:: TASK ITEM ::
Each record that follows should be repeated exactly, with no pictures carried over.

:: Stored dataset items ::
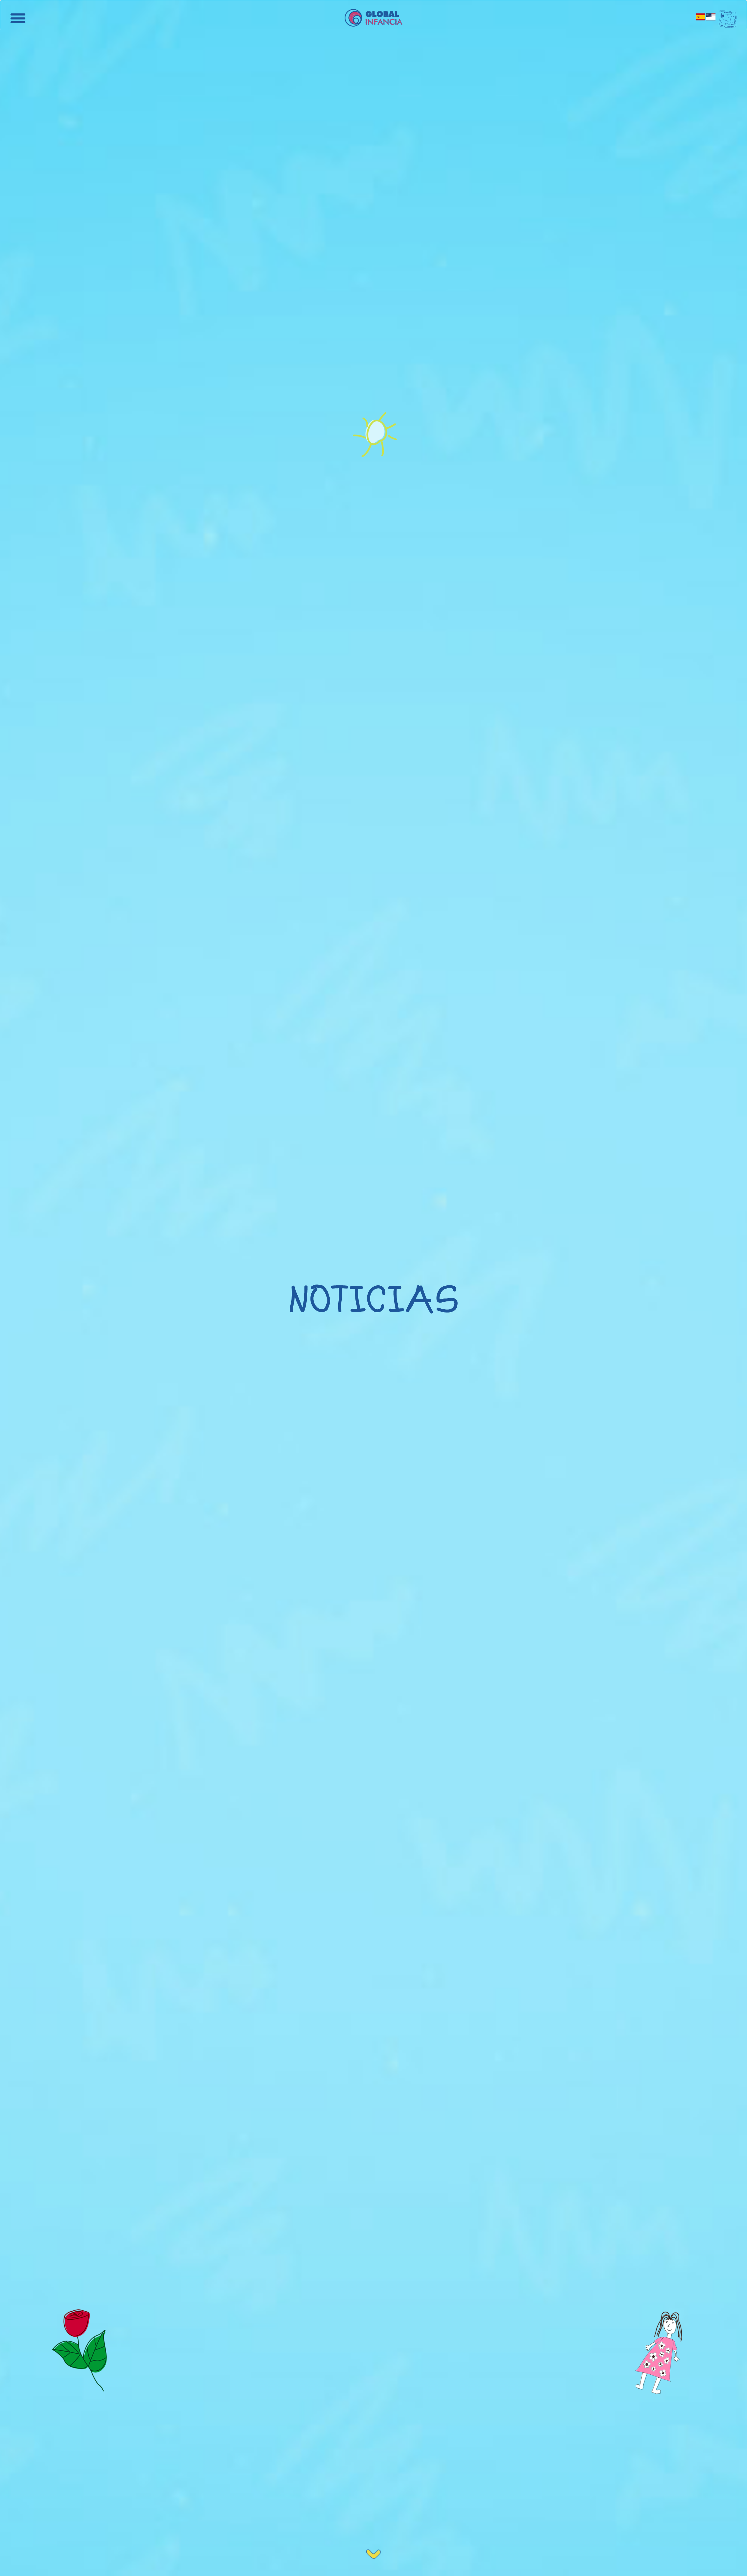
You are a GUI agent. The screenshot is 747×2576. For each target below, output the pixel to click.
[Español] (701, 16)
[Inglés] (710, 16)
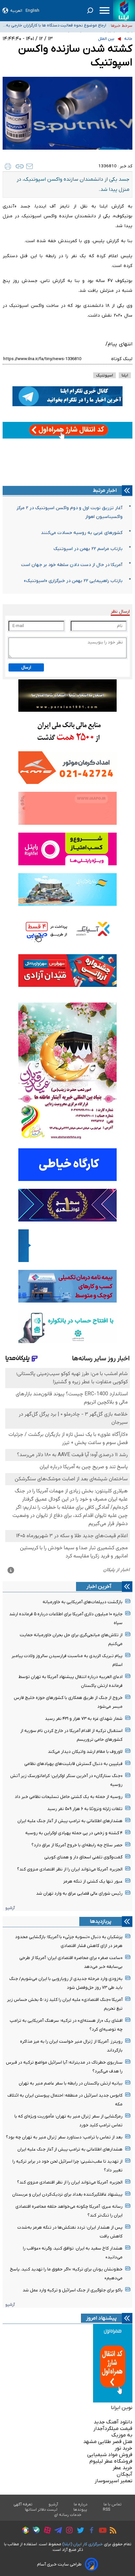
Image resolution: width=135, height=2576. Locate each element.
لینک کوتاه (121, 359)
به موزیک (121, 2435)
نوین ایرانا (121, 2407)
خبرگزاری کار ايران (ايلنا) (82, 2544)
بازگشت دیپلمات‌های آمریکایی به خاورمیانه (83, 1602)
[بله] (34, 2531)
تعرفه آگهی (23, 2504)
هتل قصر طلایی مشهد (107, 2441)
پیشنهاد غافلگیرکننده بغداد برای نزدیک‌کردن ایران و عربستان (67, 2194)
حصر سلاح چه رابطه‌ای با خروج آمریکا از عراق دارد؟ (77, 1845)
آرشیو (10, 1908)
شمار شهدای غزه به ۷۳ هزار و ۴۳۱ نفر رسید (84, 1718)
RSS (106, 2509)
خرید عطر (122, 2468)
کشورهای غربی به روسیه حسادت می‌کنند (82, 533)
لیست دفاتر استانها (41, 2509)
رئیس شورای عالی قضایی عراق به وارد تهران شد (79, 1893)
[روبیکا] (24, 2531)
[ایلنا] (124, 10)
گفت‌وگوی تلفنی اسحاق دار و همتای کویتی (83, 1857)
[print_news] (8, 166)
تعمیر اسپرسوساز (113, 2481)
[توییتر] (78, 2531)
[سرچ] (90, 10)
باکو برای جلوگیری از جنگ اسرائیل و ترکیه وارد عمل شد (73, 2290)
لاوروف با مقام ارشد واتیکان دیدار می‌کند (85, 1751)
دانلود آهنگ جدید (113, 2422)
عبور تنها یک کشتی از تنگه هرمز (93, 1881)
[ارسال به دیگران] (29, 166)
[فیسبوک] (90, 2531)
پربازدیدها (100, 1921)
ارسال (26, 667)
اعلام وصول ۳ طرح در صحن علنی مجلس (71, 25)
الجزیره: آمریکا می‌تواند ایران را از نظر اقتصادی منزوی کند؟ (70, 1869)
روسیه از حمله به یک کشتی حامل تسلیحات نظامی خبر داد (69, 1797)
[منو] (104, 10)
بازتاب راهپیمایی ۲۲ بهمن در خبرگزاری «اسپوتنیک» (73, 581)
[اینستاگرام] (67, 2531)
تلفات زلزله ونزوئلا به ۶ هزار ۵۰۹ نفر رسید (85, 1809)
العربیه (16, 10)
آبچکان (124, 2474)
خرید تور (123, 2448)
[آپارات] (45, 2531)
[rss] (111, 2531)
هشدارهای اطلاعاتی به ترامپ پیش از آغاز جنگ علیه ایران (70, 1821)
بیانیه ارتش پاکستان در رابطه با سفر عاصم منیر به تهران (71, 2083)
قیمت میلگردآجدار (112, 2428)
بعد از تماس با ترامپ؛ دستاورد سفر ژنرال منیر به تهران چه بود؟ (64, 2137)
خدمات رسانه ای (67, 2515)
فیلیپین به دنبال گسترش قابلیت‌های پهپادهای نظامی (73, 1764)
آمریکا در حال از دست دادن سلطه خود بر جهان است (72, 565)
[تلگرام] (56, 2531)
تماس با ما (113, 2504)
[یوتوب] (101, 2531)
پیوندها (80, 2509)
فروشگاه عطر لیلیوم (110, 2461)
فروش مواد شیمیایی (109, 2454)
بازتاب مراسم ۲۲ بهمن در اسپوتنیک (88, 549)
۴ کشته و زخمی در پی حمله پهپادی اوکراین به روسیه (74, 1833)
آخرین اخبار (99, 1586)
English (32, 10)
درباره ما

:: RESULT ::
You are a GUI agent. The screenshot is 747×2576. For each target below, output the pixel to click.
[Español] (701, 16)
[Inglés] (710, 16)
Image resolution: width=135, height=2576. Locate each element.
لینک کوتاه (121, 359)
به موزیک (121, 2435)
نوین ایرانا (121, 2407)
خبرگزاری کار ايران (ايلنا) (82, 2544)
بازگشت دیپلمات‌های آمریکایی به خاورمیانه (83, 1602)
[بله] (34, 2531)
تعرفه آگهی (23, 2504)
هتل قصر طلایی مشهد (107, 2441)
پیشنهاد غافلگیرکننده بغداد برای نزدیک‌کردن ایران و عربستان (67, 2194)
حصر سلاح چه رابطه‌ای با خروج آمریکا از عراق دارد؟ (77, 1845)
آرشیو (10, 1908)
شمار شهدای غزه به ۷۳ هزار و ۴۳۱ نفر رسید (84, 1718)
RSS (106, 2509)
خرید عطر (122, 2468)
کشورهای غربی به روسیه حسادت می‌کنند (82, 533)
لیست دفاتر استانها (41, 2509)
رئیس شورای عالی قضایی عراق به وارد تهران شد (79, 1893)
[روبیکا] (24, 2531)
[ایلنا] (124, 10)
گفت‌وگوی تلفنی اسحاق دار و همتای کویتی (83, 1857)
[print_news] (8, 166)
تعمیر اسپرسوساز (113, 2481)
[توییتر] (78, 2531)
[سرچ] (90, 10)
باکو برای جلوگیری از جنگ اسرائیل و ترکیه وارد عمل شد (73, 2290)
لاوروف با مقام ارشد واتیکان دیدار می‌کند (85, 1751)
دانلود آهنگ جدید (113, 2422)
عبور تنها یک کشتی از تنگه هرمز (93, 1881)
[ارسال به دیگران] (29, 166)
[فیسبوک] (90, 2531)
پربازدیدها (100, 1921)
ارسال (26, 667)
اعلام وصول ۳ طرح در صحن علنی مجلس (71, 25)
الجزیره: آمریکا می‌تواند ایران را از نظر اقتصادی منزوی کند؟ (70, 1869)
روسیه از حمله به یک کشتی حامل تسلیحات نظامی خبر داد (69, 1797)
[منو] (104, 10)
بازتاب راهپیمایی ۲۲ بهمن در خبرگزاری «اسپوتنیک» (73, 581)
[اینستاگرام] (67, 2531)
تلفات زلزله ونزوئلا به ۶ هزار ۵۰۹ نفر رسید (85, 1809)
العربیه (16, 10)
آبچکان (124, 2474)
خرید تور (123, 2448)
[آپارات] (45, 2531)
[rss] (111, 2531)
هشدارهای اطلاعاتی به ترامپ پیش از آغاز جنگ علیه ایران (70, 1821)
بیانیه ارتش پاکستان در رابطه با سفر عاصم منیر به تهران (71, 2083)
قیمت میلگردآجدار (112, 2428)
بعد از تماس با ترامپ؛ دستاورد سفر ژنرال منیر به تهران چه بود؟ (64, 2137)
خدمات رسانه ای (67, 2515)
فیلیپین به دنبال گسترش قابلیت‌های پهپادهای نظامی (73, 1764)
آمریکا در حال از دست دادن سلطه خود بر جهان است (72, 565)
[تلگرام] (56, 2531)
تماس با ما (113, 2504)
[یوتوب] (101, 2531)
پیوندها (80, 2509)
فروشگاه عطر لیلیوم (110, 2461)
فروش مواد شیمیایی (109, 2454)
بازتاب مراسم ۲۲ بهمن در اسپوتنیک (88, 549)
۴ کشته و زخمی در پی حمله پهپادی اوکراین به روسیه (74, 1833)
آخرین اخبار (99, 1586)
English (32, 10)
درباره ما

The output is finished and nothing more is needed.